#### [Task statement]
Reproduce the items below verbatim, starting at the line containing "This screenshot has" and continuing through the final line of the items, with both ends included. Leave the pictures out of your answer.

(Target pointing data)
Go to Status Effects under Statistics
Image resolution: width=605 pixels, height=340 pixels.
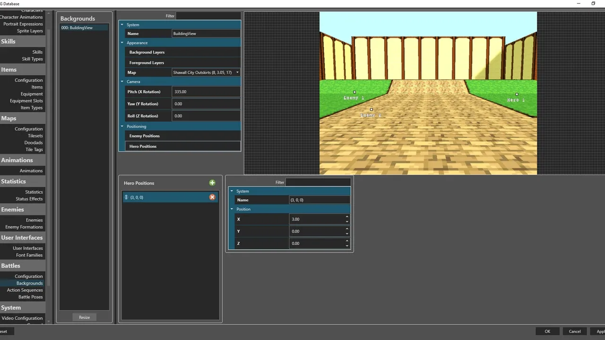pyautogui.click(x=29, y=199)
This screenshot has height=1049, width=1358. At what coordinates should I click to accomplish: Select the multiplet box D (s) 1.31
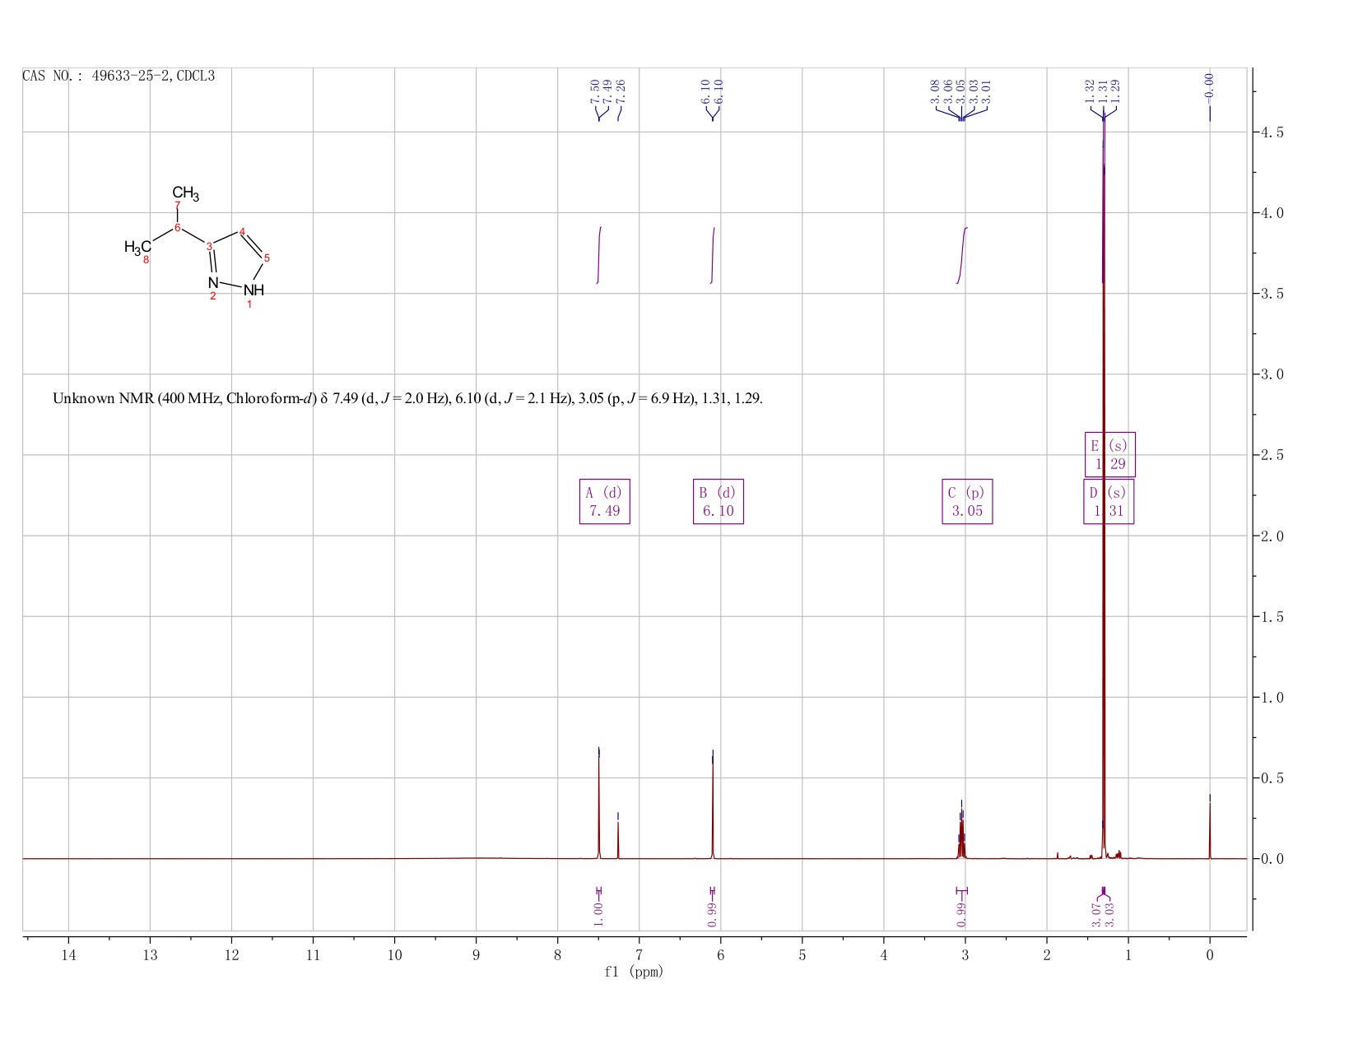(x=1109, y=502)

#### [Response for this exercise]
This screenshot has height=1049, width=1358. At what coordinates should I click to accomplish: Select the multiplet box D (s) 1.31
(x=1109, y=502)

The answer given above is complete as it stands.